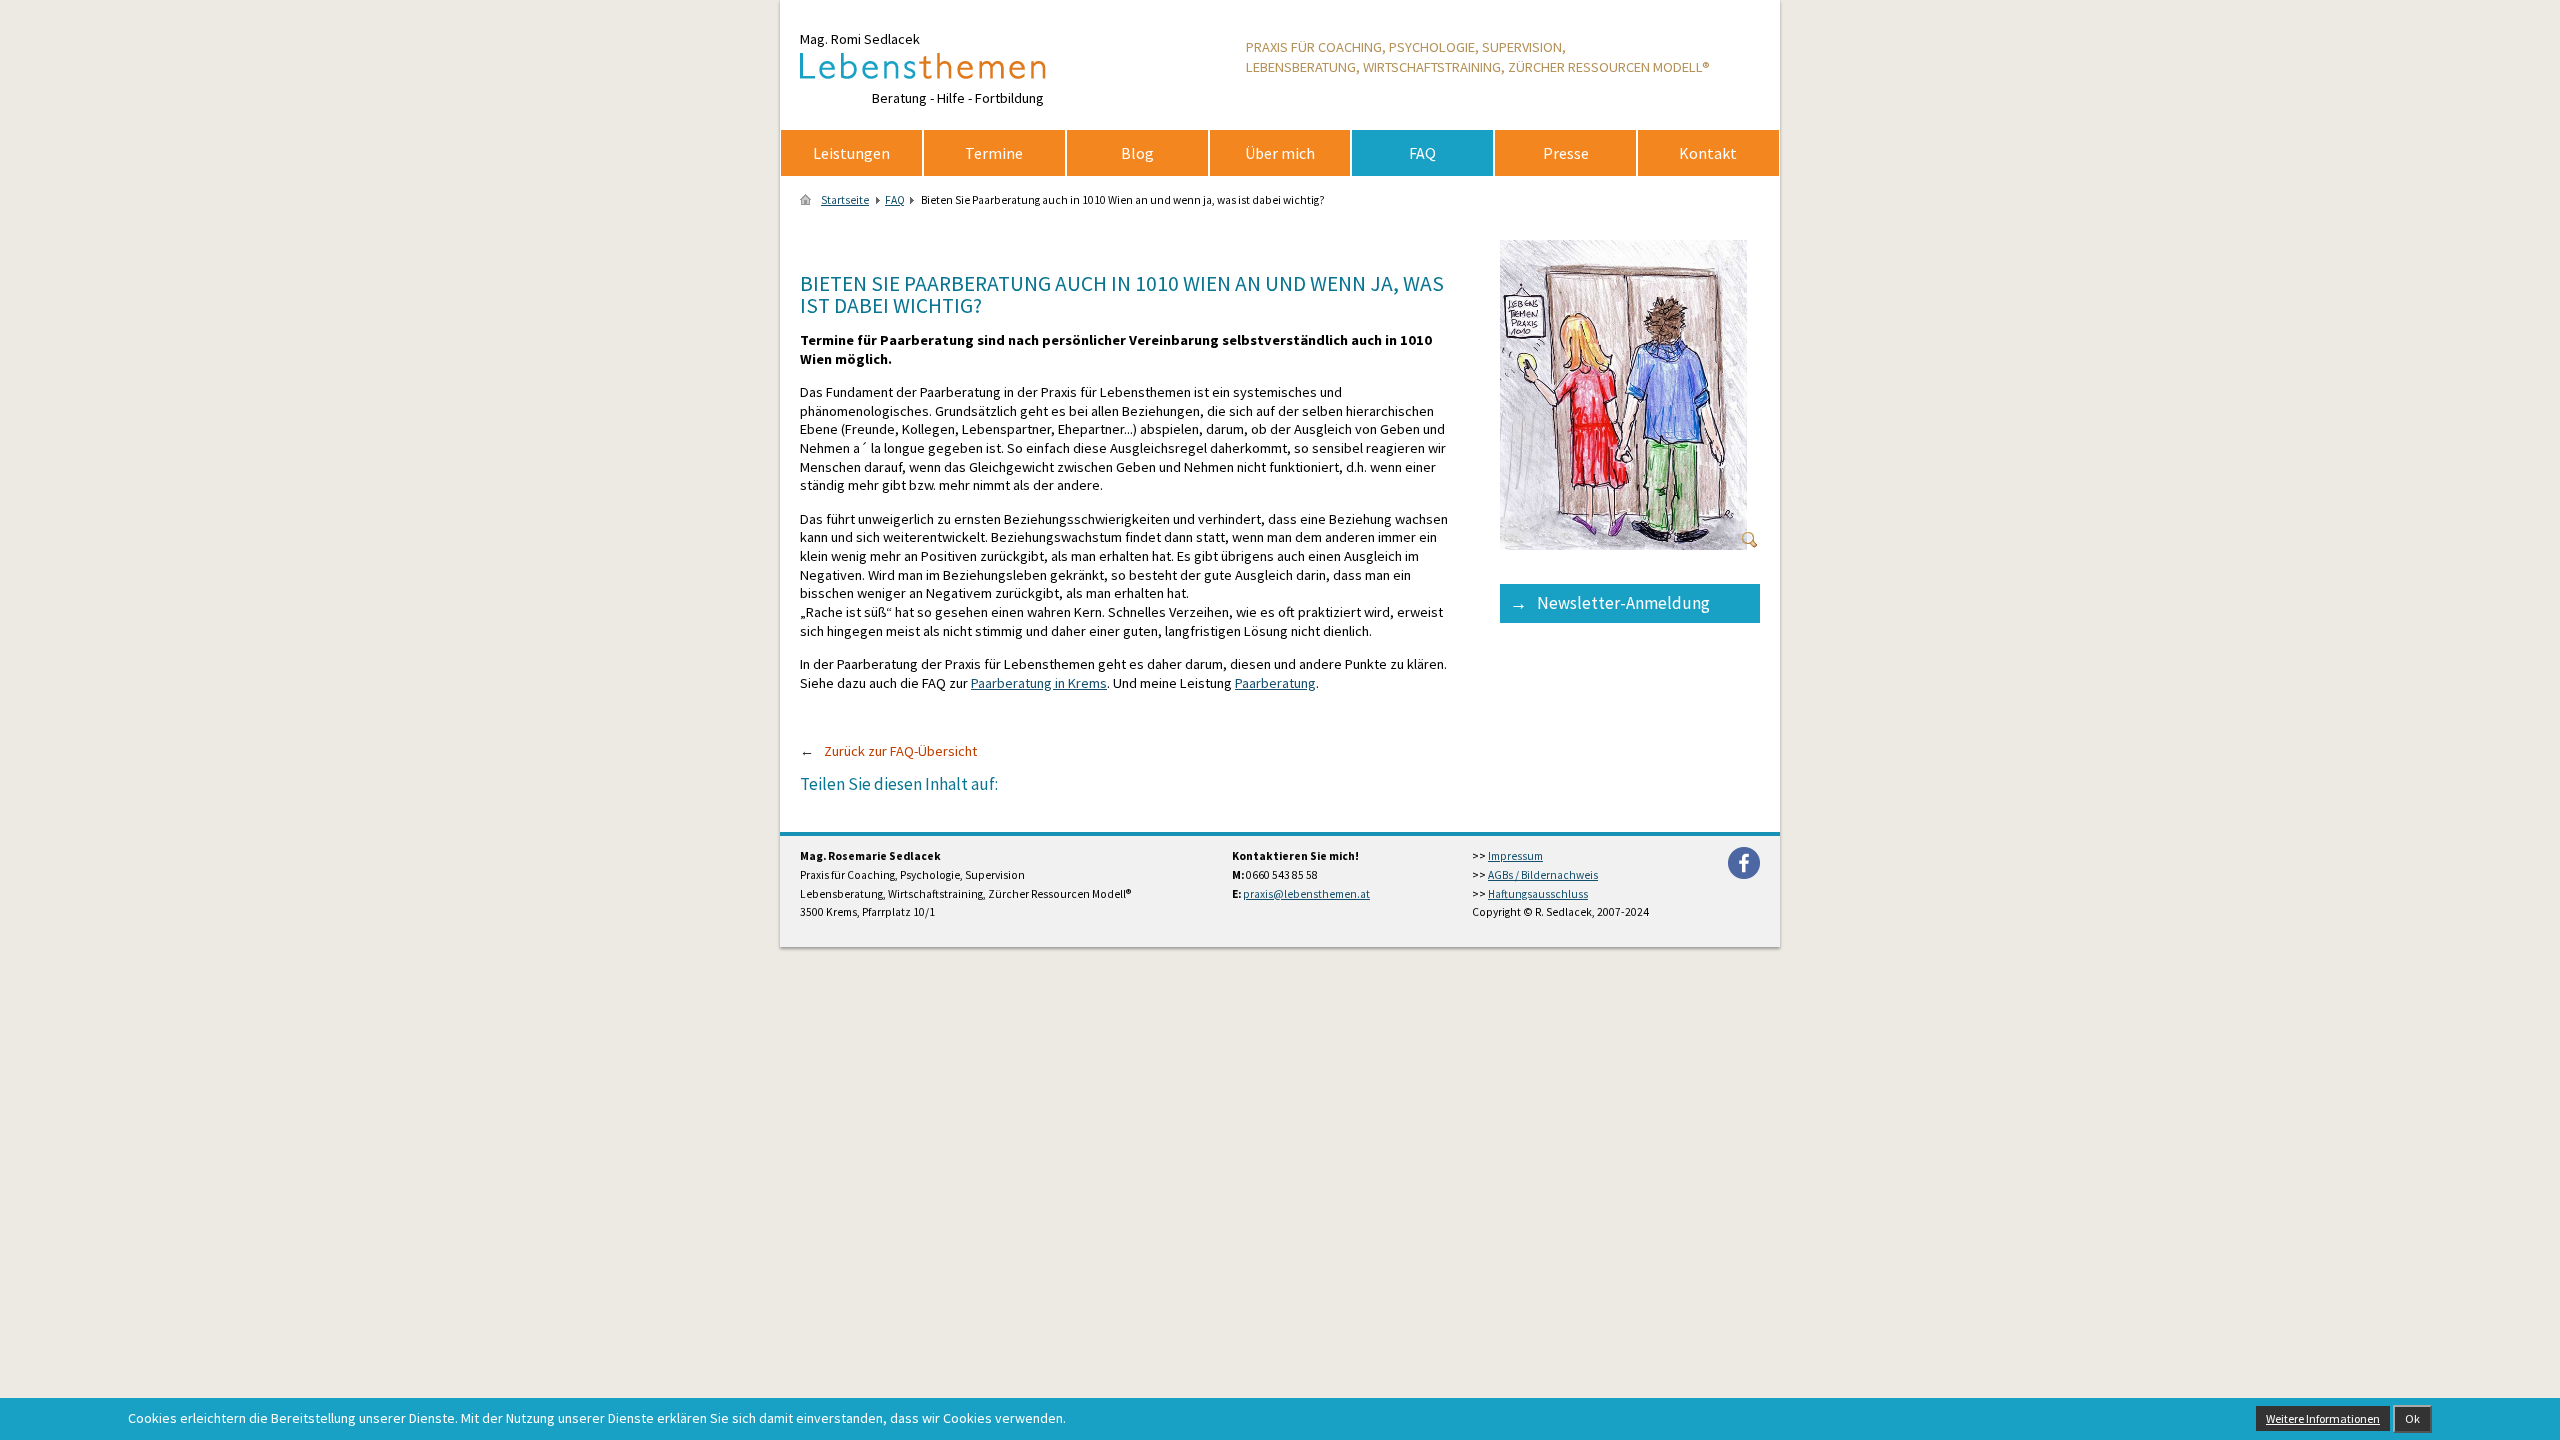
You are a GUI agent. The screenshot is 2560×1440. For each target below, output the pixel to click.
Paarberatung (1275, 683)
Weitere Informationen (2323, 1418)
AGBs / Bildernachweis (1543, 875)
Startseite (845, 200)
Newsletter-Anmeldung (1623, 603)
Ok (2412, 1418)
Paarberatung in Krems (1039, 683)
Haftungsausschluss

# [BRIEF]
In the records above, locate the lines holding the word "Paarberatung". Copy each of them.

# [EXERCISE ANSWER]
Paarberatung (1275, 683)
Paarberatung in Krems (1039, 683)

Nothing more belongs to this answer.